Le ricadute economiche della crisi tunisina sull’Italia

L’Italia è il secondo partner commerciale della Tunisia, nel 2020 l’Italia è stata il secondo mercato di destinazione dell’export tunisino con una quota del 15,2% e il secondo fornitore della Tunisia con una quota del 14,1%. È inevitabile pensare a una ricaduta sugli investimenti economici italiani. Tuttavia, come riporta il Sole 24 ore, secondo gli analisti i disordini tunisini non dovrebbero mettere a rischio gli investimenti del settore energetico di Ansaldo Energia, Eni, Saipem, Ternienergia. Le aziende italiane si concentrano nell’area della Grande Tunisi e delle regioni costiere dove si contano più di 800 società (miste o a capitale esclusivamente italiano), che impiegano oltre 68 mila lavoratori e rappresentano quasi 1/3 delle imprese a partecipazione straniera. In Tunisia sono presenti, tra gli altri: Colacem, Fs, Astaldi, il Gruppo Marzotto, Telecom Italia Sparkle, Gruppo Maccaferri, Prysmian, Grandi Navi Veloci, Inviaggi, Iccrea e Banca MPS, Ariston Thermo e Benetton.

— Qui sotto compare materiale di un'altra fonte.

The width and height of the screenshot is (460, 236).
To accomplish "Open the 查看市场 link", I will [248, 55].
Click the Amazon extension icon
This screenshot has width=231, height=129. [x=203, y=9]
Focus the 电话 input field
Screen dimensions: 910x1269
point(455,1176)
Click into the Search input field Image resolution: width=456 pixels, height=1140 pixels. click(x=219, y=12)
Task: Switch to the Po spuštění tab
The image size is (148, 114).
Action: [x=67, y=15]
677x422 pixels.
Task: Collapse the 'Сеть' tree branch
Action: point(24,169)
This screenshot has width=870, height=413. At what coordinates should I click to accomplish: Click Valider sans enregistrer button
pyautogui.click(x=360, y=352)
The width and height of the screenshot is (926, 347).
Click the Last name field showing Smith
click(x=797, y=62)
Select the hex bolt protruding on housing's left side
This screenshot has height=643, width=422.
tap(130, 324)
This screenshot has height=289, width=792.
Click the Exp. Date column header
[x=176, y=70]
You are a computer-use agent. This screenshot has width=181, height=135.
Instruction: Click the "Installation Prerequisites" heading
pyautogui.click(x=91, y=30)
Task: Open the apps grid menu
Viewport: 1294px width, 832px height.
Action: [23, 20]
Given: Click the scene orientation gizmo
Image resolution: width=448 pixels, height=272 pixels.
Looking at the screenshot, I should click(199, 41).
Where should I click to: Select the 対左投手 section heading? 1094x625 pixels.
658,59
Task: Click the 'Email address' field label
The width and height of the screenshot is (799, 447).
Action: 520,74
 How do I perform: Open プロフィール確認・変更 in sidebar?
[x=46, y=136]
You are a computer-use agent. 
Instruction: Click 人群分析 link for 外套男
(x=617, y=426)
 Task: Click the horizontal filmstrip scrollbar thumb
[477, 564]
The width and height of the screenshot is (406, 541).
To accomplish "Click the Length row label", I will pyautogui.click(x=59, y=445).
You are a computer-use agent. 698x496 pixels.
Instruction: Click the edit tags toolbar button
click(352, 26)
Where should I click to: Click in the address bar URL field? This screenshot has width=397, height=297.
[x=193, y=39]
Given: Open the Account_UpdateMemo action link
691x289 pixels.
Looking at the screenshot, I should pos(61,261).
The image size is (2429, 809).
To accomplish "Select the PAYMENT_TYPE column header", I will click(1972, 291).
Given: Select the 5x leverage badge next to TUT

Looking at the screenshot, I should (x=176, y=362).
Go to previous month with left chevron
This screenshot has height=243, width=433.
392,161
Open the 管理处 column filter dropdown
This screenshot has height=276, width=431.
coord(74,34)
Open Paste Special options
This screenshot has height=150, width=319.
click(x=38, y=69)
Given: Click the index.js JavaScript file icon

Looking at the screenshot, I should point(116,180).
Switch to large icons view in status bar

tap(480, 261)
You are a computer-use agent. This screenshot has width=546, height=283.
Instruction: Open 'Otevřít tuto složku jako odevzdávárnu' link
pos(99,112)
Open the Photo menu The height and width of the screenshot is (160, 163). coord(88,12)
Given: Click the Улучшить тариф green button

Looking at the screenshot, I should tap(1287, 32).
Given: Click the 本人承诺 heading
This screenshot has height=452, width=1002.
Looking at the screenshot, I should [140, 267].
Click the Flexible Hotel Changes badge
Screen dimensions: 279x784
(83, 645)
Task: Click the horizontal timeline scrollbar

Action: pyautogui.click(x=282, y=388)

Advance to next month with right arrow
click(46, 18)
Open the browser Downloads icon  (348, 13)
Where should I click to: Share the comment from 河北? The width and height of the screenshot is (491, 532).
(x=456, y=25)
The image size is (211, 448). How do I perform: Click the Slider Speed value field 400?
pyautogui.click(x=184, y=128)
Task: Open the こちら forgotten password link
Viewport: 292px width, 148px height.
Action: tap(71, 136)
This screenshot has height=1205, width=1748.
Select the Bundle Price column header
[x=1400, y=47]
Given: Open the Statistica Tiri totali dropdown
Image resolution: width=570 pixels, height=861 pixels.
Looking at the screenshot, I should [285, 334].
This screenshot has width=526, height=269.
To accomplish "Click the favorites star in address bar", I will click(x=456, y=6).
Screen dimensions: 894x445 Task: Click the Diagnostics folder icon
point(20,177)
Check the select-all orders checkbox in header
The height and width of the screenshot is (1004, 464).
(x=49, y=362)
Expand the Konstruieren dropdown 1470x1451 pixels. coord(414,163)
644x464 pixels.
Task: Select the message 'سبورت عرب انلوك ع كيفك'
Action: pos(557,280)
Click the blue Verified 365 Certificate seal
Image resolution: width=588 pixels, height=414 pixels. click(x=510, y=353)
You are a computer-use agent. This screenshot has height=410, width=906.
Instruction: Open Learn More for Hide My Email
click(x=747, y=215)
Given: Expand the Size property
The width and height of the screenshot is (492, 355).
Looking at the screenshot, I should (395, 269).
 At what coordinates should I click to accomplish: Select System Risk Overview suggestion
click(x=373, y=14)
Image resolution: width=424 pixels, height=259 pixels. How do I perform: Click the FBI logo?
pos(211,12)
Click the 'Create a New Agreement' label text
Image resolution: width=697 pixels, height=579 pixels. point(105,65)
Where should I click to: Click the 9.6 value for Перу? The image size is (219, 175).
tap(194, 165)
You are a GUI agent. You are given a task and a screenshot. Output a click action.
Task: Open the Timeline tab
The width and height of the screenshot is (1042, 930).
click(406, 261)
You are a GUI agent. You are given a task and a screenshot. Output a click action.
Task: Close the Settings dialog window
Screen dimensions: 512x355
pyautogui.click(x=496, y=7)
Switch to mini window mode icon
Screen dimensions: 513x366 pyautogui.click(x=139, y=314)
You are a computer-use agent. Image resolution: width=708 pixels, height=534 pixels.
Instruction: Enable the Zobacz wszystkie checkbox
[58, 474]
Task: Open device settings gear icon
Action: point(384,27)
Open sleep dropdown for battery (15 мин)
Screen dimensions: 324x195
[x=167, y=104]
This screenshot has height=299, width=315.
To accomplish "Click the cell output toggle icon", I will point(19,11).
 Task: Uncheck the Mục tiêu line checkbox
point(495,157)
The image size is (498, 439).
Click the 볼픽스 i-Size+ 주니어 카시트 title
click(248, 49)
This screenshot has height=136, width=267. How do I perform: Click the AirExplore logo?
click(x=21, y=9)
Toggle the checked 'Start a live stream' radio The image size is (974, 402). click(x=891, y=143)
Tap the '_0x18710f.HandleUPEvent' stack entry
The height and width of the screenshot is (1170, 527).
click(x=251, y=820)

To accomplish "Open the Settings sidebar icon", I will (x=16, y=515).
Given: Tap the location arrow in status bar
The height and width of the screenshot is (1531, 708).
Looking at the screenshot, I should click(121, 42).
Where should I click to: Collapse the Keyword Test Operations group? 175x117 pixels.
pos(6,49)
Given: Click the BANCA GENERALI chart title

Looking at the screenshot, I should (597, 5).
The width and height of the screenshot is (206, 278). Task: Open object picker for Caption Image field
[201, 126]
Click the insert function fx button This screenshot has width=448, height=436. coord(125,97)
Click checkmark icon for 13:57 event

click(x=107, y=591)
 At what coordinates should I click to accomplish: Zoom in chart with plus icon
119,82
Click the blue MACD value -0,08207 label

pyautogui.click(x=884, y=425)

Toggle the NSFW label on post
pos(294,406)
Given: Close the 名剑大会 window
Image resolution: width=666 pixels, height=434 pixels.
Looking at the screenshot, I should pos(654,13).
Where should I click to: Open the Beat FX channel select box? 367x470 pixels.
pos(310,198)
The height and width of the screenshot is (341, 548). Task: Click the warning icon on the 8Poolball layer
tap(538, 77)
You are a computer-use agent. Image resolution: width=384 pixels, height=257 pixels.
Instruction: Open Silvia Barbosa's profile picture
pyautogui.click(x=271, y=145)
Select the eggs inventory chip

Paura per una nuova crisi migratoria

La crisi economica potrebbe innescare l’aumento di flussi migratori verso l’Italia. Già da un anno sono ripresi gli sbarchi dalla Tunisia verso l’Italia, causati dall’incapacità del partito di governo, Ennahda, di fronteggiare la crisi economica e la pandemia che nel Paese ha fatto oltre 18.000 morti. L’anno scorso sono stati circa 14.000 contro i 3.600 del 2019. Come se non bastasse, ci sono preoccupazioni nella sponda Nord del Mediterraneo per le questioni di sicurezza e lotta al terrorismo con il dossier tunisino interconnesso fortemente a quello libico, egiziano, marocchino e algerino.